***** PROVIDED DATA

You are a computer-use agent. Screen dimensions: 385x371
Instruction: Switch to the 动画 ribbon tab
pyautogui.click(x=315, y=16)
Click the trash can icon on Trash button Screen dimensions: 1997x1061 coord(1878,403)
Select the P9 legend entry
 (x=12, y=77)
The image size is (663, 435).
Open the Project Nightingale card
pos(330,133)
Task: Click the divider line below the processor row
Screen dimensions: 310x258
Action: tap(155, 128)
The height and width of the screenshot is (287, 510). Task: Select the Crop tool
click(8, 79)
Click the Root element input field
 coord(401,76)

**********

### REQUIREMENT
List every line of the records that contains the word "Task", matching upper and lower case exactly.

### CORRECT RESULT
Task: Click the divider line below the processor row
The height and width of the screenshot is (287, 510). Task: Select the Crop tool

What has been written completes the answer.